A comprehensive plan and massive investment in Appalachia and Middle America would offer hope. The effort deserves dedicated leadership at the Cabinet level. The Marshall Plan turned around a devastated Europe after World War II — it can be done.
Where could funding be found for such a program?
Washington spends billions on other countries every year in foreign aid programs. The United States sent $32 billion overseas in 2019. Appalachia got $177 million from the Appalachian Regional Commission. That is only one example. If the political will existed, if Washington cared, something could be done.
More than 50 years ago, President Lyndon Johnson declared the War on Poverty. That war, placed in the hands of so-called experts and government bureaucrats, failed to help the 420 counties constituting Appalachia.
We know what does not work. Despite the good intentions behind the Appalachian Regional Commission, it has provided no real solutions. A prime example of the policy of benign neglect can be found in an ARC press release Feb. 12 touting $3.3 million in "investments." People in Appalachia know those crumbs amount to nothing. Washington doesn't get the magnitude of the problem.
Importantly, developing a plan must include input by the people of Middle America. Things have been left to the experts long enough. The Network organization, a Catholic lobbying group focused on social justice issues, hosted rural roundtables through 2019 and the beginning of this year. At the roundtables in 16 states — in places like Oil City, Pennsylvania, and Tiffin, Ohio — residents voiced a feeling of being neglected and misunderstood, their concerns dismissed by outsiders and by the public officials elected to represent them.
Participants said solutions to their problems needed to be rural and community solutions.
Solutions to keep hospitals and clinics open in rural areas. Solutions encouraging entrepreneurs to move into distressed communities and support for residents who own and operate their own businesses. Solutions that bring better-paying jobs, not big-box retailers paying minimum wage, so that families can stay together.
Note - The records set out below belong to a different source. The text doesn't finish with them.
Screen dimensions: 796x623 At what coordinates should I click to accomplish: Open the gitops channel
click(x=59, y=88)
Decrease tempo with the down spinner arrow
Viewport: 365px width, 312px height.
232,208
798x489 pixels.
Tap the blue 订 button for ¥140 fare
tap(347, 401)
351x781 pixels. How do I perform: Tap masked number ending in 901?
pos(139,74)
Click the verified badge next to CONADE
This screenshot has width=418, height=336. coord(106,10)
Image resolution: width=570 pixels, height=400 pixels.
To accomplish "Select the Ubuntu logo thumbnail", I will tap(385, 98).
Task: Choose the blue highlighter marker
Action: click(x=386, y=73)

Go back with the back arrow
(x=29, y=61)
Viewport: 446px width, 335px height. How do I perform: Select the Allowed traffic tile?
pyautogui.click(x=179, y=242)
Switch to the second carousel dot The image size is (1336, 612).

Shrinking tax bases are starving basic services in Appalachia and Middle America — services like police, firefighting and schools. An infusion of federal money could save the foundations of rural communities.
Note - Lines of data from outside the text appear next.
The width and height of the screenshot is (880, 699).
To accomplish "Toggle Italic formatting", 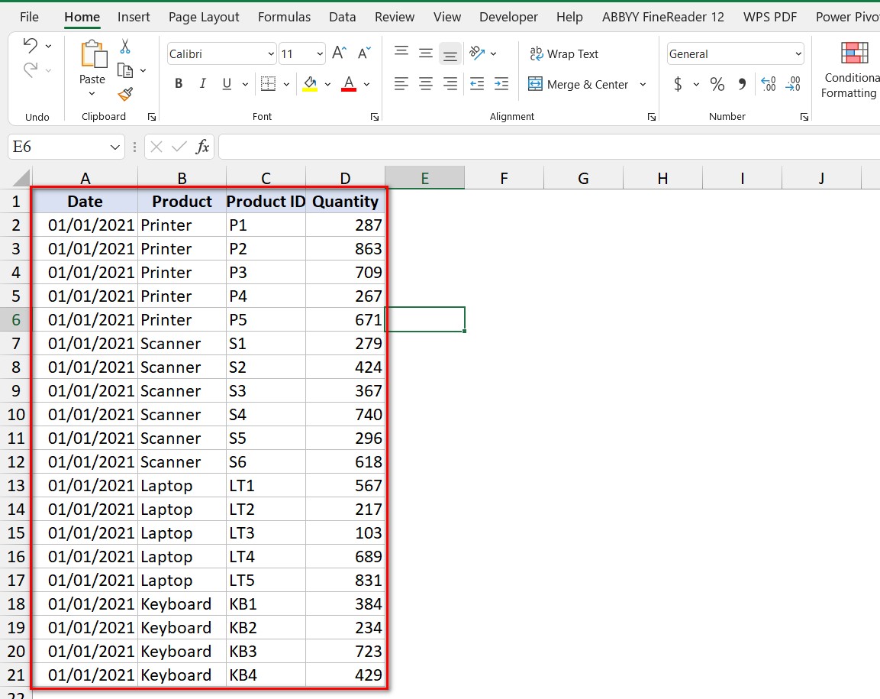I will pos(202,84).
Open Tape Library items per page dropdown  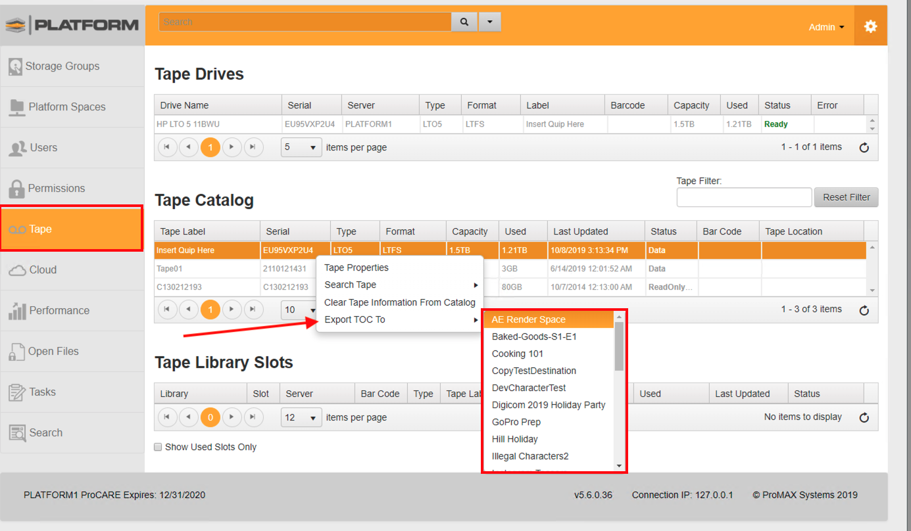[x=301, y=417]
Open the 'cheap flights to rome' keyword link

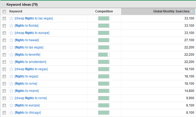(x=31, y=98)
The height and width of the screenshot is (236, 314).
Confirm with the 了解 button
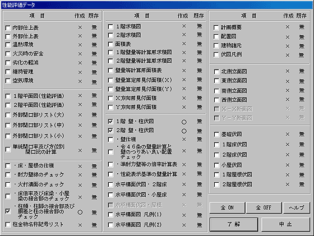(x=234, y=224)
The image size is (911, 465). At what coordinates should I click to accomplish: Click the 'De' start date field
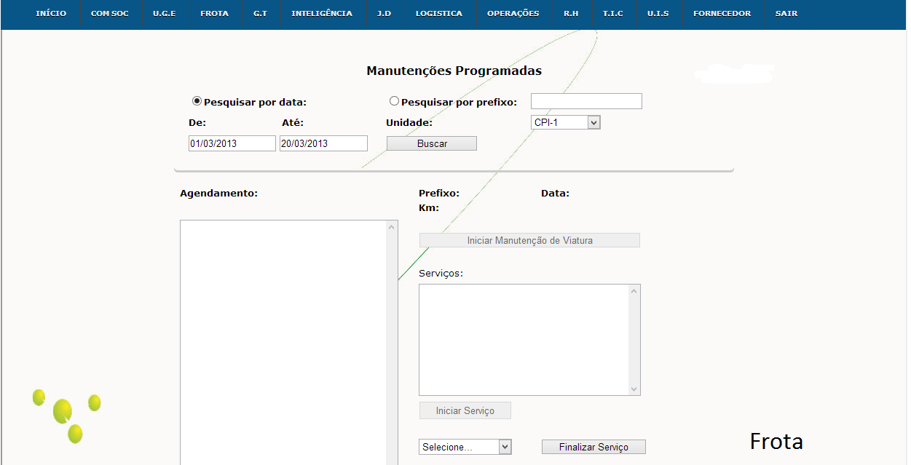click(232, 143)
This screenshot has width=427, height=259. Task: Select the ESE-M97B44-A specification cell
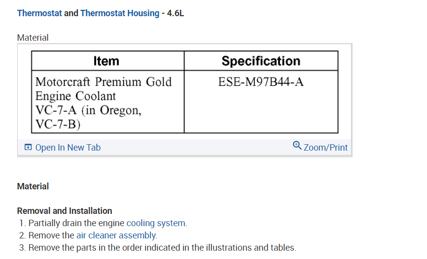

For the Washington Beltway establishment, the decades-old answer is the same — throw them a few million for infrastructure projects every year via the ARC. It's not enough.
It is time for real investment in Appalachia and Middle America to begin. What's needed is a comprehensive plan, utilizing every department of government, to rebuild infrastructure, retrain workers, keep essential services functioning and encourage redevelopment of the economy.
A targeted investment of federal dollars, and a dedicated leadership implementing a well-thought out plan, could revive hope in Appalachia and Middle America.